TASK A
Below are a post on monetary policy and some saved entries. List every item in the post that is followed by the word "Check."

So the minor tweak needed to Chris’ plan is to dump the 2% inflation target and announce a nominal GDP level target; and have the government signal that they will keep printing money, buying stuff, and eating free lunches, until we hit that target. This would make the plan much more credible.
Fast rising nominal GDP will of course provide all the tax revenue the government needs to recapitalise the BoE in the future if that ever proves necessary. If monetizing the entire gilt market is not sufficient to move nominal GDP we should definitely promise to buy up the Spanish bond market too, I’m still up for that plan since the despicable ECB are intent on prolonging the suffering across Europe.
Abe advocates increased monetary easing to reverse more than a decade of falling prices and said he would consider revising a law guaranteeing the independence of the Bank of Japan. (8301). In an economic policy plan issued yesterday, the LDP said it would pursue policies to attain 3 percent nominal growth. The party governed Japan for more than half a century until ousted by the DPJ in 2009.
Excellent news from the BBC:
Yen dips as Yoshihiko Noda proposes snap elections
Japan’s yen has fallen after Prime Minister Yoshihiko Noda said he was set to dissolve parliament and hold a snap election.
There is no guarantee the government would win an election, and the opposition has called for aggressive monetary easing by the central bank.
Its leader, Shinzo Abe, has said the bank should print “unlimited yen” to help fight deflation.
Analysts said such a move would weaken the yen even further.
Mr Abe, the leader of the Liberal Democratic Party (LDP), has said that the bank of Japan (BOJ) needed to set an inflation target of 3% instead of its current 1% goal to help revive growth in the economy.
“If we take power, we’d like to do our utmost to beat deflation,” Mr Abe said. “In doing so, monetary policy would be key.”
He indicated that if elected, he would review the BOJ law that guarantees its independence from the government.
Higher inflation target? Check.
Print unlimited amounts of money and devalue the currency? Check.
Put the world’s most inept central bank on a tight leash? Check.
It’s all there. Japan, vote LDP! (I know nothing about Japanese politics, mind.)
Memo to the Dangerous Voices: remember Japan. Stop fretting about fiscal policy, fix the demand problem at source: bad monetary policy. Japan is still fighting to get their central bankers to do the right thing, twenty years after the BoJ drove the Japanese economy off a cliff. I don’t want to still be blogging about UK monetary policy when I’m old and grey.
“This sobering report shows why David Cameron and George Osborne’s deeply complacent approach to the economy is so misplaced,” said Ed Balls, the shadow chancellor. “Their failing policies have seen two years of almost no growth and the Bank of England is now forecasting lower growth and higher inflation than just a few months ago.
Ah, Mr Balls. You see, Ed, the Bank wasn’t just forecasting lower growth and higher inflation, it was telling us that it was only going to provide lower growth because inflation was higher. Can you remind us who gave the
sociopaths inflation-targeting central bankers control and discretion over UK demand policy? Oh, Mr Balls, you’re blushing!
The divorce between the Bank and the macro policy debate in the rest of the country continues. Mervyn King made his position crystal clear in the press conference:
What is limiting our ability to do more is not on the monetary side, it’s on the real side that the economy has to adjust to a new equilibrium. That is what I think is going to pose the constraint.

Saved entries

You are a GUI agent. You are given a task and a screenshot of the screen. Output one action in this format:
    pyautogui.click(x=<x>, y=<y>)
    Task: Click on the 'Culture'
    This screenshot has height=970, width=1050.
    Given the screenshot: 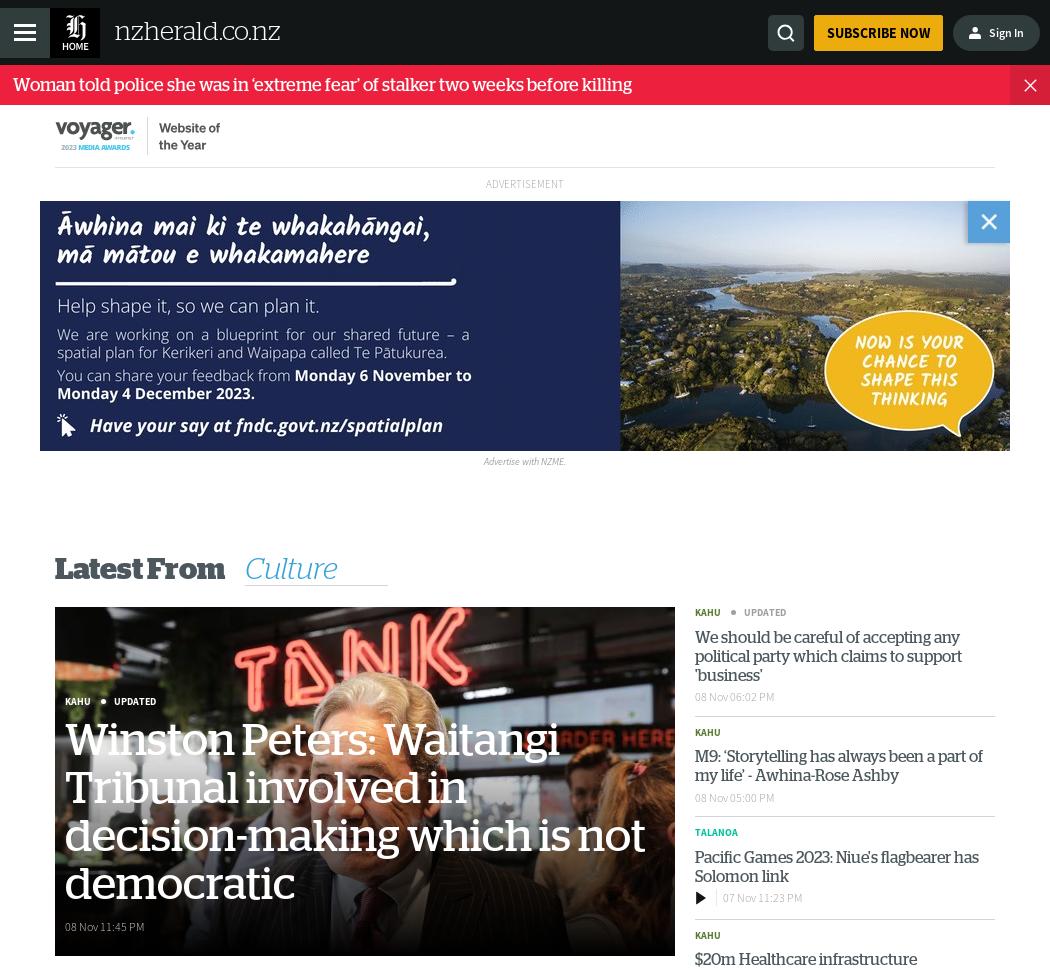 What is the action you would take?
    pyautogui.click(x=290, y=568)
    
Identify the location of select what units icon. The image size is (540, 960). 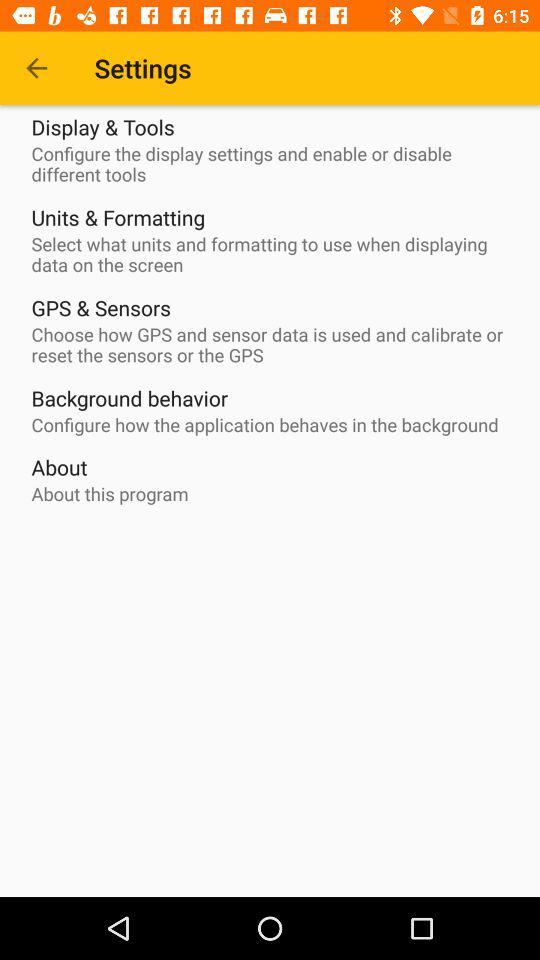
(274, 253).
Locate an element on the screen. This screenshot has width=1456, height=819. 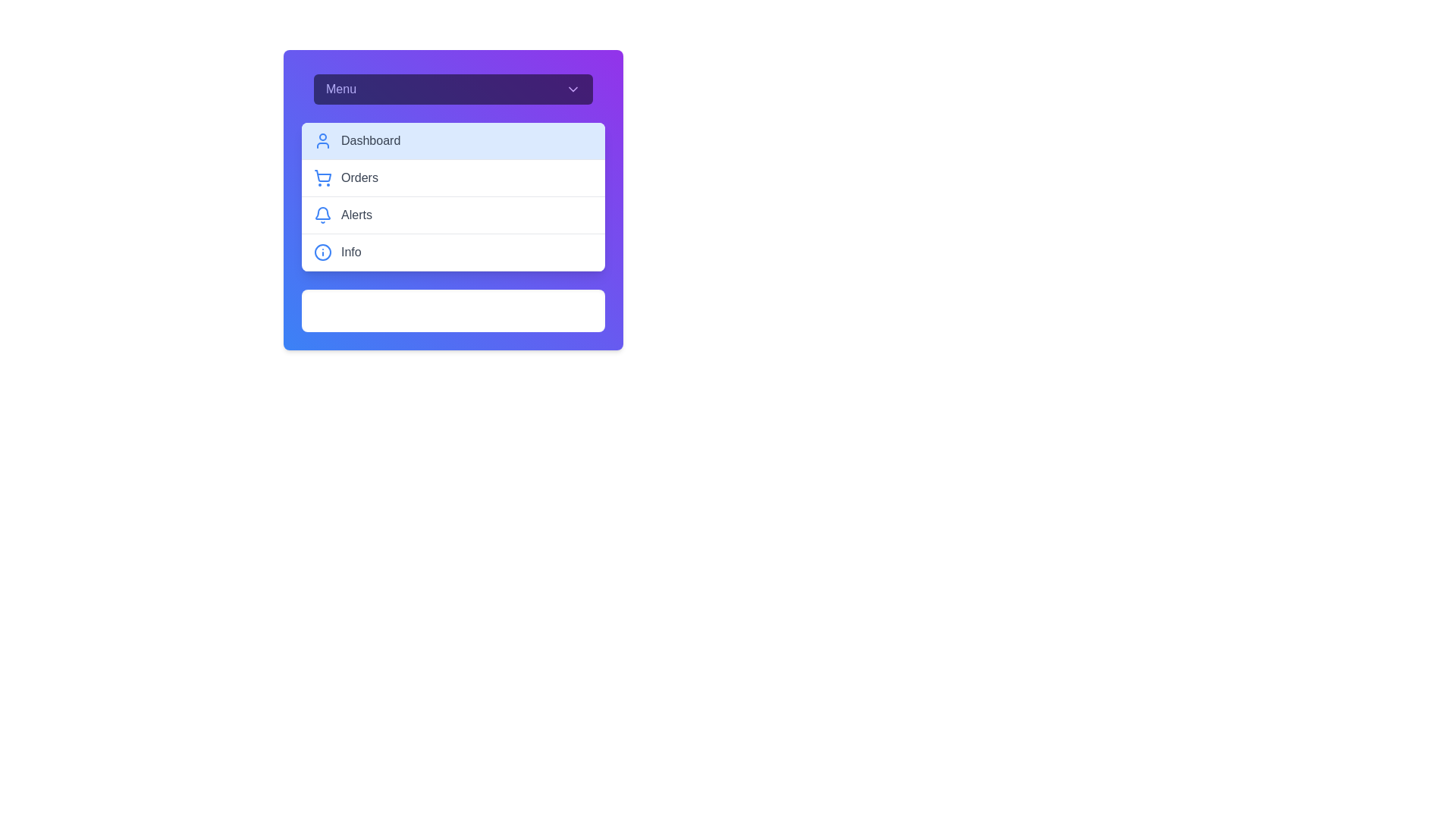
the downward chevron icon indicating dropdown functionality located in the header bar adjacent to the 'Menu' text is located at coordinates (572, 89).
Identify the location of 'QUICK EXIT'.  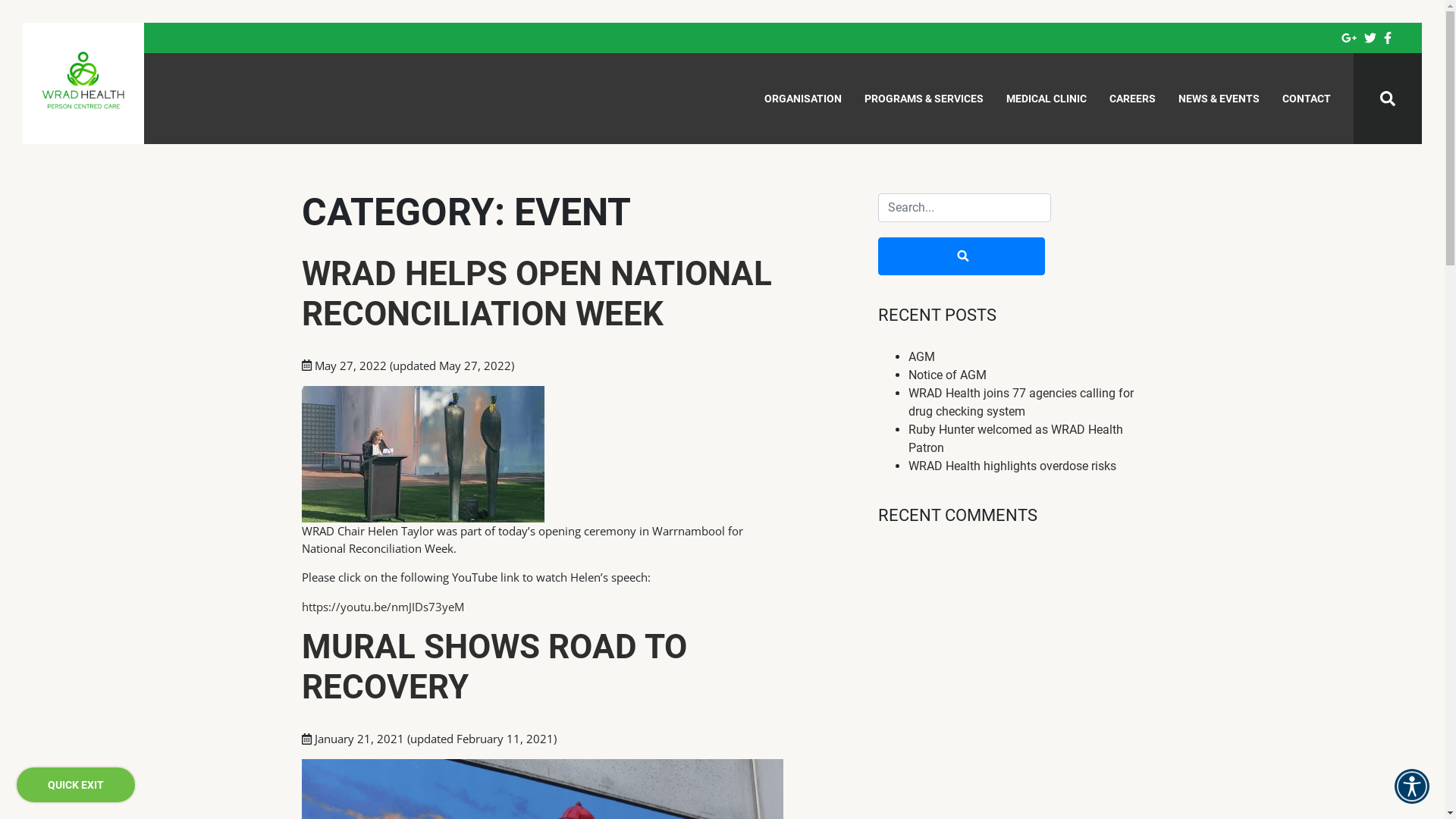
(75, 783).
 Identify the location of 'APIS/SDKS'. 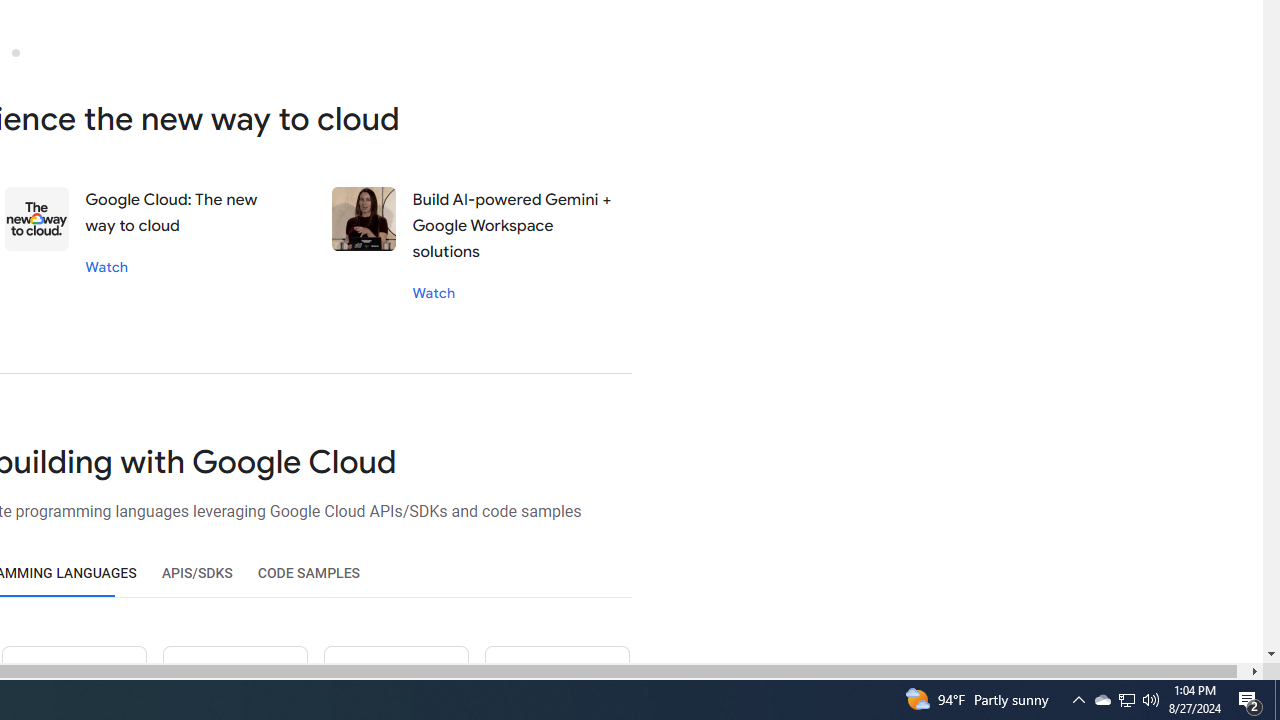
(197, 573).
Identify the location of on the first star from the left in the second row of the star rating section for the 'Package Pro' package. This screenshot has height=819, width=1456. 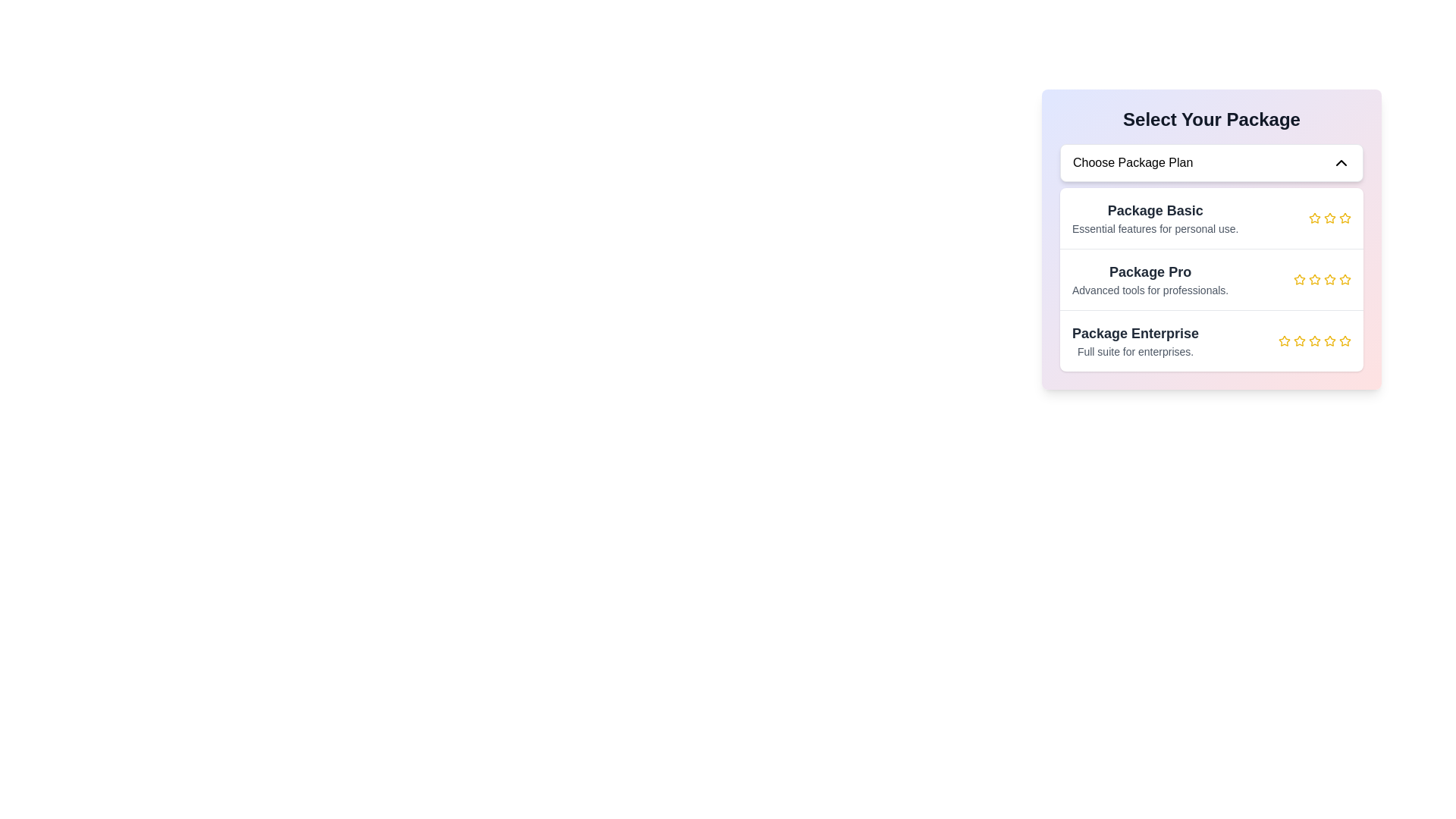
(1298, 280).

TASK B
Set out the saved entries as a numbered list, from the line with "Identify the location of 'QUICK EXIT'." up to and including the last line of the saved entries. Skip blank lines and leave out the pictures.

EXPECTED ANSWER A
- Higher inflation target?
- Print unlimited amounts of money and devalue the currency?
- Put the world’s most inept central bank on a tight leash?

EXPECTED ANSWER B
1. Identify the location of 'QUICK EXIT'.  
2. (75, 783).
3.  Identify the location of 'APIS/SDKS'. 
4. (197, 573).
5. Identify the location of on the first star from the left in the second row of the star rating section for the 'Package Pro' package. This screenshot has height=819, width=1456. 
6. (1298, 280).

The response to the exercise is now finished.